The General Synod has heard a series of debates on women bishops
The governing body of the Church of England, the General Synod, is due to discuss the controversial appointment of women bishops.
The Bishop of Manchester, the Rt Rev Nigel McCulloch, has urged the Church of England Synod to resolve its dispute over how to ordain women as bishops.
Bishop McCulloch said the Synod must not allow a stalemate to develop.
His comments come amid signs of an alliance among traditionalist priests wanting to answer to male bishops only.
The Rev Prebendary Kay Garlick has called on the Synod to be a model of how Christians can "disagree in love" as it debates plans for women bishops.
The Synod has already agreed in principle to ordain women as bishops. Some 1,300 clergy have threatened to leave the Church over the issue.
Traditionalists from the Anglo-Catholic wing of the church want the right to opt out of the jurisdiction of a women into special dioceses headed by male bishops, or at least to have guaranteed access to male bishops.

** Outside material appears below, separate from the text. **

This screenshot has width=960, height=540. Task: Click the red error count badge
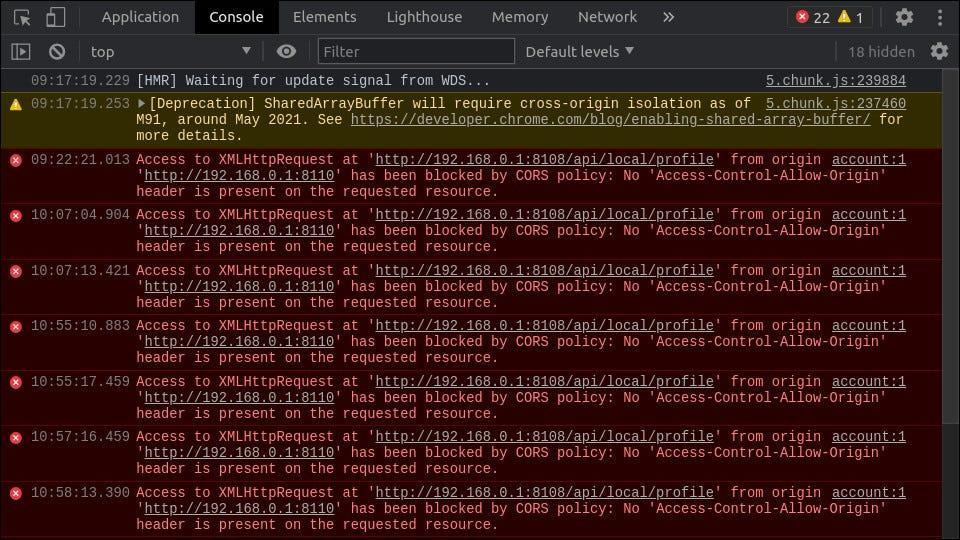pos(812,17)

BBC religious affairs correspondent Robert Pigott says the Synod faces an awkward decision about how to treat traditionalists whose religious consciences will not allow them to serve under a women bishop.
He says the Anglo-Catholic Anglicans argue that Jesus chose only men to be his immediate 12 apostles, the men who were given leadership of the early Church.

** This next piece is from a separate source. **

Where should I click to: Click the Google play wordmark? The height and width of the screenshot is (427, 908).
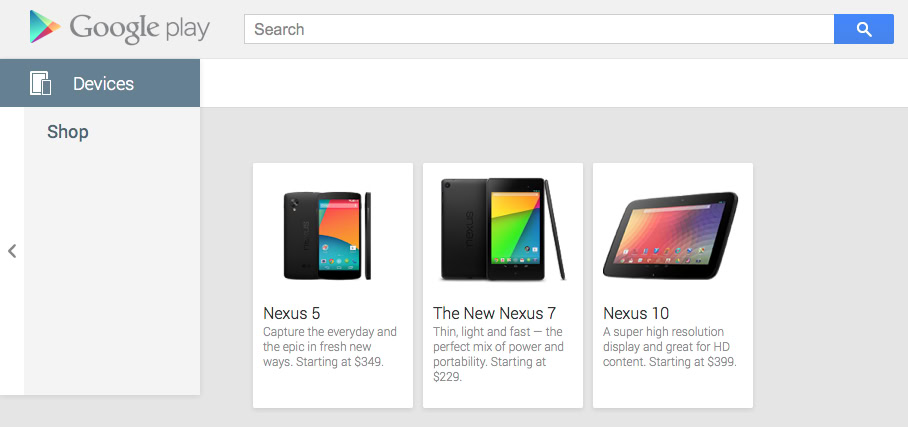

They point out that an unbroken chain of male bishops has led the Church since then.
Our correspondent says they believe that a man ordained by a woman might not be properly ordained, and might not in reality be a priest.
Right Rev Martyn Jarrett believes it would be 'un-Catholic' to allow female bishops
Such a suggestion is strongly rejected by women priests and many others in the Church.
However, the traditionalists could still get their own way, our correspondent says.
They have formed an alliance with evangelicals who have their own biblical reasons - the belief that men should have authority over women - for demanding the imposition of special conditions before women are ordained as bishops.
Speaking at the opening meeting in York, Ms Garlick, from Much Birch, Herefordshire, acknowledged the outcome of the debate over women bishops would inevitably bring "hurt" to some members.
But she said the Synod should present a model of how Christians who disagree can respect and care for each other.
Meanwhile, a traditionalist Synod member has accused officials of suppressing his call for an explicit policy of converting people of other faiths, including Muslims.
Paul Eddy's motion was backed by about a quarter of the Synod, but officials say the agenda was too crowded.
The Fellowship of Confessing Anglicans - the international alliance of traditionalist Anglicans formed in Jerusalem last week - has made the duty to evangelise other faiths one of its key policies.
The General Synod will also hear a presidential address on Saturday from the Archbishop of York, Dr John Sentamu.